I can relate fully to Lewis’ thought here. I will grant that, from a distance anyway, Vermont does not have the sort of majesty that can be found in Alaska’s towering, glacier-covered mountains, active volcanoes, fjords and rugged and oft unpeopled coastlines (although what can compare with the majesty of a late September Vermont hillside swathed in the colors of a maple-dominated hardwood forest?). But the majesty of Alaska makes me appreciate the beauty of Addison County more, not less. Or, rather, I think it is only my deep appreciation for the woods, hills, and rivers of my home county that enables me to appreciate the different sorts of beauty of a faraway land. If I did not appreciate, and care about, the woods and meadows by my house, I think that beauty of Alaska would never be able to rise in my mind beyond mere scenery.
In any case, not many days go by that I am not aware of the beauty that surrounds me. Part of it, I suppose, is just a sense of connectedness. It is said that familiarity breeds contempt. I think not. Familiarity — a better word might be intimacy — breeds love and care, not contempt. Who do I love best? My family.
Of course there is another side to that, in addition to appreciating, in an “intimate and homely way” the beauty of “our own hills and woods.” C.S. Lewis’ close friend J.R.R. Tolkien captured that other side as well. At the end of “The Lord of the Rings,” after seeing the devastation wrought by war in lands far away, the four Hobbit heroes return to their home county known as the Shire, a land very similar in many ways to Addison County. They find to their dismay that the Shire has also suffered the ravages of war.
Sam, who of all the Hobbits in the tale is the most connected to the local land, comments on how much worse it is to see the devastation in the fields he knows than it was to see it in distant lands. “Much worse in a way,” he says. “It comes home to you, as they say; because it is home, and you remember it before it was all ruined.”

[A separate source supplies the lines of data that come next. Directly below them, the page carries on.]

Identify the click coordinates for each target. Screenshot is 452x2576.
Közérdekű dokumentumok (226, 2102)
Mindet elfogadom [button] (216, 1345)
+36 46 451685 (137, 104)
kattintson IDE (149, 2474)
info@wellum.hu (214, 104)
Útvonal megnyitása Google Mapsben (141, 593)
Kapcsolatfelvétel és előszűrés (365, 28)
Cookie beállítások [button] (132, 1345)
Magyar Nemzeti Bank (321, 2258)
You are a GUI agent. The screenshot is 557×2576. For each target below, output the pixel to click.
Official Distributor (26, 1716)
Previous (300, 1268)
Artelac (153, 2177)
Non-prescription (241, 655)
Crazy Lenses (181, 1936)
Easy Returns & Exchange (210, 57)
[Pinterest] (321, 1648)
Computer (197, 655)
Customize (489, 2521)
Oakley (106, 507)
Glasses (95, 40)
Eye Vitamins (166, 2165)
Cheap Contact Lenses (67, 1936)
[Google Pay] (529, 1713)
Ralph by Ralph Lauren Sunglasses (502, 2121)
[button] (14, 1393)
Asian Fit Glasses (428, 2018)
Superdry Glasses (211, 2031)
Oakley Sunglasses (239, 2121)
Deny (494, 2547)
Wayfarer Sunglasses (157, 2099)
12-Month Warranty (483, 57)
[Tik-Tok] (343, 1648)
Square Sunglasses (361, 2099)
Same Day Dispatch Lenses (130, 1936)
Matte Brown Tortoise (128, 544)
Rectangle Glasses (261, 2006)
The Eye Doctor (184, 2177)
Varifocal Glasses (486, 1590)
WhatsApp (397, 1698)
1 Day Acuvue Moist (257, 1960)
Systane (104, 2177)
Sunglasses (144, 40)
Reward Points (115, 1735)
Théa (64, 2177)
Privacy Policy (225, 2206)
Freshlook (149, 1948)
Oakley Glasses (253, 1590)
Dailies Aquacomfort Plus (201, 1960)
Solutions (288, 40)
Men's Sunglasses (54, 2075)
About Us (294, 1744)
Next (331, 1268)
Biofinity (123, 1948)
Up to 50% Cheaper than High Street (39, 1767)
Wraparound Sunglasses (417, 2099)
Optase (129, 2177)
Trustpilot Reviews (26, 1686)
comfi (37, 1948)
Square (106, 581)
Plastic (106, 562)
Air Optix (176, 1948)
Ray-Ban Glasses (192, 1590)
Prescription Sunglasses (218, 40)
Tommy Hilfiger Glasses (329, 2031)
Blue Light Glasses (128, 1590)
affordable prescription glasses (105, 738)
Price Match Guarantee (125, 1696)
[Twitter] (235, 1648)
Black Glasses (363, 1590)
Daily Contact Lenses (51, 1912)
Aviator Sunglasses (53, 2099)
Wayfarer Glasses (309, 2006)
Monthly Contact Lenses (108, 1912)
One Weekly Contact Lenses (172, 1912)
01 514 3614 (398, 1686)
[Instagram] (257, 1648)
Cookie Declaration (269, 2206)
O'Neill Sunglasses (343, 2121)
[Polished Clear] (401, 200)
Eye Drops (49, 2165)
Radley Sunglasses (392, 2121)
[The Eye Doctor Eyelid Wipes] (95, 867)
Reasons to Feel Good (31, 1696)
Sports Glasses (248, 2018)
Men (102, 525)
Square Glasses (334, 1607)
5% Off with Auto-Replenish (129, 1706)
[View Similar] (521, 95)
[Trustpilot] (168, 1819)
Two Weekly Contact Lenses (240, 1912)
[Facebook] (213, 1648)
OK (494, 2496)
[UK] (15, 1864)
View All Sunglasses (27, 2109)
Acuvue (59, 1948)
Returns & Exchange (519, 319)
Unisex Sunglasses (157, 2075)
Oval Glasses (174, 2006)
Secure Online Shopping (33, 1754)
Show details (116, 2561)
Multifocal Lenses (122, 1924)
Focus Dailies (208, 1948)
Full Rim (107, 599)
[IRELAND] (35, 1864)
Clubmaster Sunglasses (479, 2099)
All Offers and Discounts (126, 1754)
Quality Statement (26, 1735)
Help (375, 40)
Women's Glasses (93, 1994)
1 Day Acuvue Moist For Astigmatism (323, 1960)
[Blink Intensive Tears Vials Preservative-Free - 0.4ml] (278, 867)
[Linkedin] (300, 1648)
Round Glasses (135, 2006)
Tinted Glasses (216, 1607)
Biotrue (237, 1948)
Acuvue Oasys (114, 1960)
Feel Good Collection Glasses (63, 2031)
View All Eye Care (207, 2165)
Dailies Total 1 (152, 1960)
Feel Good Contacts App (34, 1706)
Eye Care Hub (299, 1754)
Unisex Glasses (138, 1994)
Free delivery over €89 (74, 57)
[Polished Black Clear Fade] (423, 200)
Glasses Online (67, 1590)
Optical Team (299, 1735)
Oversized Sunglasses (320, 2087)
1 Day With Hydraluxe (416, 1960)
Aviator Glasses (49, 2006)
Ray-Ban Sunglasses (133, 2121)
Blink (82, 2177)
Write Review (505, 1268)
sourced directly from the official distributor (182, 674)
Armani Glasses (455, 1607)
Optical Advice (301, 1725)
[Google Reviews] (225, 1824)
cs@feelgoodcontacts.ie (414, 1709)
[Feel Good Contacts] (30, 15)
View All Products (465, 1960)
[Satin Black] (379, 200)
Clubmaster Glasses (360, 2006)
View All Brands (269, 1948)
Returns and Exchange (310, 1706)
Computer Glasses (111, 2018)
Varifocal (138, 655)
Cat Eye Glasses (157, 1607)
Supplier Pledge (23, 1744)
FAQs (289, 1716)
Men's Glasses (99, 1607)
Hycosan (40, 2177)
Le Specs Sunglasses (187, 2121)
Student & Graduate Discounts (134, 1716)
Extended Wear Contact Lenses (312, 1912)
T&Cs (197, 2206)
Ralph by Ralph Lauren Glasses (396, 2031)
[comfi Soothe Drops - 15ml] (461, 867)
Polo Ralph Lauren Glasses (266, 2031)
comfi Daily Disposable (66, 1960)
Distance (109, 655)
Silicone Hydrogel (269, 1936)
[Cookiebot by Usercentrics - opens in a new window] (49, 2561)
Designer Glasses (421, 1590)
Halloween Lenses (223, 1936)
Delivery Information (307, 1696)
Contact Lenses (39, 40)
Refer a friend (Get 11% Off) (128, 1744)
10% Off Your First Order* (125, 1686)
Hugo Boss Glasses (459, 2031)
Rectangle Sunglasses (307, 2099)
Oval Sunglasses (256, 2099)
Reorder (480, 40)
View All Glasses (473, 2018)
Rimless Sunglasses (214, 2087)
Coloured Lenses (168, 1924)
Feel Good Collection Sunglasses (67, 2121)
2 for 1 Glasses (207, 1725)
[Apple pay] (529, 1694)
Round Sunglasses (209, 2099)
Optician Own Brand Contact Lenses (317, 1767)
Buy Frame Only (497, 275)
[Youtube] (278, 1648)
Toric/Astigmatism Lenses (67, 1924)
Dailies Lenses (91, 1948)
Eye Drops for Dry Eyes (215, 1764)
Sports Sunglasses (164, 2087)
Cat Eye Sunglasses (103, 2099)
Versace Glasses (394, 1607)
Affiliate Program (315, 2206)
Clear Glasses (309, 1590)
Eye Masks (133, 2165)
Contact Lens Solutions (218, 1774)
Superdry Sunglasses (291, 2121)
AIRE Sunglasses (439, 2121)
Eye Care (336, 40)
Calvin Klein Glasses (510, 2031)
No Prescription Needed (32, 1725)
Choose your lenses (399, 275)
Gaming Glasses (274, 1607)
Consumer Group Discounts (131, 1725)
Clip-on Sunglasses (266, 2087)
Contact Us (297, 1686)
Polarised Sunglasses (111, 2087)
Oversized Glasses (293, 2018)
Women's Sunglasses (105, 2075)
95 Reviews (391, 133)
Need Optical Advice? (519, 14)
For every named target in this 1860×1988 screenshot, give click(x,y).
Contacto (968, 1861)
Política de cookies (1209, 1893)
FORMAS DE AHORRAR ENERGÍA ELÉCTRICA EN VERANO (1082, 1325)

This, along with the beauty I appreciated on that bike ride, was also how I have felt the past week and a half in the aftermath of Tropical Storm Irene. Vermonters have been watching — and in countless cases pouring out aid and compassion upon the victims of — the devastations of Hurricane Katrina in New Orleans in 2005, the 2007 tsunami in Indonesia, the 2010 earthquake in Haiti, and the earthquake and tsunami in Japan earlier this year. I have felt sympathy toward the victims of these catastrophes. Though I have not visited any of these locales in person, I have supported relief efforts of agencies and of friends who have gone on relief-trips.
Yet looking at photos of the destruction in all these places, although I feel a certain sadness and can intellectually understand how bad it is for the people involved, it is something different when the photos are of homes, bridges, streets, rivers and downtowns that I drive on, bike along, dine at or fish in on a regular basis. And, of course, it is especially different when you are looking at the sight in person, and not at a photograph.
Home, they say, is where the heart is. That is true. Home is therefore also where the heart can be broken.